## EXCERPTED PASSAGE
====================

2009-01-08 Thread Mehmet Ali Aksoy TÜYSÜZ
Hi,

Thank you very much for your response Ulf. It is a very clear answer. Thanks
again.

By the way, any information for the Linux case?

Regards,

Mehmet



On Thu, Jan 8, 2009 at 10:08 AM, Ulf Lilleengen ulf.lilleen...@gmail.comwrote:

 On Thu, Jan 08, 2009 at 04:23:08AM -0500, Mehmet Ali Aksoy TÜYSÜZ wrote:
  Hi all,
 
  After I had a bit googling I got confused.
 
  My questions are simple and they are as follows :
 
  1-) Are pthreads (or threads in general) of one process scheduled to
  different cores on multi-core systems running Linux or BSD?
 
 The standard threading library in FreeBSD will use a 1:1 mapping between
 userland threads(pthreads) and kernel threads. This means that each thread
 may run on a different core than other threads.

====================

## JOBS
- A) In the email thread, what kind of mapping does the standard threading library in FreeBSD use between userland threads and kernel threads?
- B) Please resume the email thread about thread scheduling on multi-core systems, starting right after its last sentence.
The lines that come next have no connection to the email thread.

====================

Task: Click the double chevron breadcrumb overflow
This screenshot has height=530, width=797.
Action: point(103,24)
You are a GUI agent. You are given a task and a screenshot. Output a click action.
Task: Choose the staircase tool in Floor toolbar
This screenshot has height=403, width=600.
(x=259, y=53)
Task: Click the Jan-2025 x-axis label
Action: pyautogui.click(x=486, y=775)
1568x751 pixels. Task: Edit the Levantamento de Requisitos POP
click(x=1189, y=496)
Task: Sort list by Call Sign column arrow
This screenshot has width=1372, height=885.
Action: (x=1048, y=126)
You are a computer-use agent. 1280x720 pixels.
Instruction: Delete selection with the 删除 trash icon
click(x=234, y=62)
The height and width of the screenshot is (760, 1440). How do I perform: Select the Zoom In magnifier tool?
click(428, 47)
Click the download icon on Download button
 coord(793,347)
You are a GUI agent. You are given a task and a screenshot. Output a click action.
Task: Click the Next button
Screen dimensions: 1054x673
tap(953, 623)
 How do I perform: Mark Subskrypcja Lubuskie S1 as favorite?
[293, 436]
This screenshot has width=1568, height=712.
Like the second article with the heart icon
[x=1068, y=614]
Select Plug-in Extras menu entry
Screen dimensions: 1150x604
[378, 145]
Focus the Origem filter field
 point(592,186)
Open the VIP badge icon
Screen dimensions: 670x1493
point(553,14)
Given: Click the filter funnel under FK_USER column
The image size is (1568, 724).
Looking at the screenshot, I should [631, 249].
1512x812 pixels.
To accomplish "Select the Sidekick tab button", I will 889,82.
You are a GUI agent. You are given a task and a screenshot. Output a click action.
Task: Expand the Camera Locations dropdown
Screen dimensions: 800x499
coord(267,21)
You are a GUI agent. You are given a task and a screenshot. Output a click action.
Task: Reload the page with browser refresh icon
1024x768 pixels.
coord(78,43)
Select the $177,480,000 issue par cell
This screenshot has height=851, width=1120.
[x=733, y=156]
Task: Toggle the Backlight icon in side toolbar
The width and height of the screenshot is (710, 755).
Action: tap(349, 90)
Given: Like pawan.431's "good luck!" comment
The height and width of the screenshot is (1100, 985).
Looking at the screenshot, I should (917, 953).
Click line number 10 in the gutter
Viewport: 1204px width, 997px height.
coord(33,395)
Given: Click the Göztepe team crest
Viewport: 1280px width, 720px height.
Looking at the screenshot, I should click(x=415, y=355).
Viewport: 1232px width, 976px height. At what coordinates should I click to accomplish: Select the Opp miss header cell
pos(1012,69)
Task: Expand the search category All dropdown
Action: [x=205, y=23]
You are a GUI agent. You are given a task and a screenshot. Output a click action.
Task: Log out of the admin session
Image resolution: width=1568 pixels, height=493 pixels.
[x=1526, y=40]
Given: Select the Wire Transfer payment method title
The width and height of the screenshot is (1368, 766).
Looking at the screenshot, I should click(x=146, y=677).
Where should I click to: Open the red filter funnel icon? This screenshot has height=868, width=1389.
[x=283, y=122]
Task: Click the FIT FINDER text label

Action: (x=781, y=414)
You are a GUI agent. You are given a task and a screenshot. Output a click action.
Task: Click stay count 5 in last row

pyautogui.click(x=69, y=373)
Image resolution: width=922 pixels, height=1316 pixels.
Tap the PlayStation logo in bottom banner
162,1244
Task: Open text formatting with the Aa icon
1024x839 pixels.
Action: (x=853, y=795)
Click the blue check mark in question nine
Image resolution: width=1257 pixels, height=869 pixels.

====================

## ANSWERS BY TASK
- A) A 1:1 mapping.

- B)
  2-) What if there are multiple processes which have multiple threads?
 Does
  it change the answer of (1)?
 No, the same mapping applies. Although threads of one process may
 preferably
 run on the same core, each thread of a process may run on any of the cores
 available.

 
  I found some answers but they are not sharp. Somebody says can be
  scheduled but can be is not a precise answer (in my opinion.)
 Well, it means that there are more factors deciding where a thread is put.
 If
 you look at a factor such as affinity, one thread may preferable be
 scheduled
 to the same core since the cache may contain data relevant to the thread.

 
  Thanks everybody in advance.
 
 Hope everything is at least a bit clearer.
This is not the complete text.